Oi, gente.
A soma dos catetos, mais o fato da porta da minha casa ser envernizada, faz com que o Universo Marvel seja mais interessante – pelo menos para mim – que o da DC Comics. Na média, os personagens da Casa das Ideias são mais “humanos” que o da Distinta Concorrência, “tridimensionais”, “profundos”, mil coisas. Mas quando o assunto é minisséries, seja no Universo tradicional ou nos alternativos, a DC dá uma bela surra na sua principal concorrente. A lista é extensa, e para economizarmos espaço vamos lembrar apenas de “Asilo Arkham”, “O Reino do Amanhã”, “O Cavaleiro das Trevas”, “O longo Dia das Bruxas” e “Grandes Astros: Superman”.
Quem também faz parte dessa lista é “Superman: Entre a Foice e o Martelo”, que a Panini relançou no final do mês de setembro (o primeiro após aquele do Cachorro Louco) como resultado de uma votação em sua página no Facebook, em que os fãs pediram fervorosamente uma reedição do clássico escrito por Mark Millar, o escocês autor de “Kingsman”, com arte de Dave Johnson e Kilian Plunkett.
(Momento digressão: essa mesma votação também fez com que a Panini republicasse dois títulos da Marvel muito cobrados pelos leitores, as minisséries “Elektra Assassina” e “Terra X”. A primeira é aquela clássica parceria entre Frank Miller e Bill Sienkiewicz, enquanto a segunda é a primeira de uma trilogia que ainda inclui “Universo X” e “Paraíso X” e que era esperada como a segunda vinda de Cristo. Do jeito que falam, espero que valha a pena ler as mais de mil páginas dos três tomos)
Digressão feita, voltemos ao tema da coluna. “Entre a Foice e o Martelo” é uma minissérie em três partes publicada em 2003 e concretização de uma ideia que Millar teve na década de 1970: o que aconteceria se o Superman, o maior herói da DC, fosse comunista? A história parte dessa premissa esperta e tem início na década de 1950, quando a União Soviética anuncia que tem um alienígena, um verdadeiro Superman, que é “o campeão do trabalhador comum que luta por Stalin, o socialismo e a expansão do Pacto de Varsóvia”. Ou seja, nada de “lutador pela verdade, justiça e o Modo de Via Americano”.

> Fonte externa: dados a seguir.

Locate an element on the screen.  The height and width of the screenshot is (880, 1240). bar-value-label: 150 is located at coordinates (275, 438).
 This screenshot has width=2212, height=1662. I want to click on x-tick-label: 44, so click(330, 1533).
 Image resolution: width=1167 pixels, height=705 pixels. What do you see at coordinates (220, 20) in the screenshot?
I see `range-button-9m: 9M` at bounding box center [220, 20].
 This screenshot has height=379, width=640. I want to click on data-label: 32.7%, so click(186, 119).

E como que isso aconteceu? O ano é 1938 (o mesmo da criação da primeira aparição do Super nos quadrinhos) e, ao invés de cair numa fazendo lá nos cafundós do Kansas e ser criado pela família Kent, a nave que trouxe Kal-El da moribunda Krypton despencou em nosso planeta cerca de 12 horas antes em uma fazendo na Ucrânia, então integrante da União Soviética. Ele é criado por uma família de fazendeiros e escondido do mundo pelo regime comunista, que o prepara para ser um campeão da URSS.
Essa pequena mudança de cenário muda toda a história que conhecemos, com os Estados Unidos perdendo a Guerra Fria para a União Soviética e se tornando uma nação praticamente marginal, pois com o passar dos anos quase todos países do mundo abraçam o socialismo (exceção dos EUA e do Chile), e o Superman utiliza seu poder – mais de persuasão que físico – para convencer todo o planeta a adotar a utopia comunista. O único antagonista do herói é Lex Luthor, que faz de tudo em nome do governo americano para tentar matar o alienígena.
Apesar de se mostrar como uma figura praticamente onipotente e onipresente, que provoca temor e intimidação, este Superman (quase) é o herói que conhecemos, impedindo desastres e salvando vidas ao redor do planeta. E este é um dos grandes achados do roteiro de Mark Millar, que consegue recriar toda a realidade da DC (incluindo participações do Batman, Lanterna Verde, Brainiac, Mulher-Maravilha etc.) sem esquecer da essência que faz do Superman o símbolo de esperança por um mundo melhor.
Como se não bastasse criar uma trama que segue num crescendo até chegar ao seu momento apoteótico, Millar ainda cria ao final de “Entre a Foice e o Martelo” um surpreendente loop infinito que faz a minissérie ter um caráter épico e filosófico impossível de imaginar quando começamos a ler a história.
Querer não queremos, mas é impossível não repetir aquele surrado clichê: se o seu plano é convencer um amigo-amiga-namorado-namorada-filho-filha-parente a ler quadrinhos, “Superman: Entre a Foice e o Martelo” é um título capaz de conquistar os mais céticos.
Vida longa e próspera. E obrigado pelos peixes.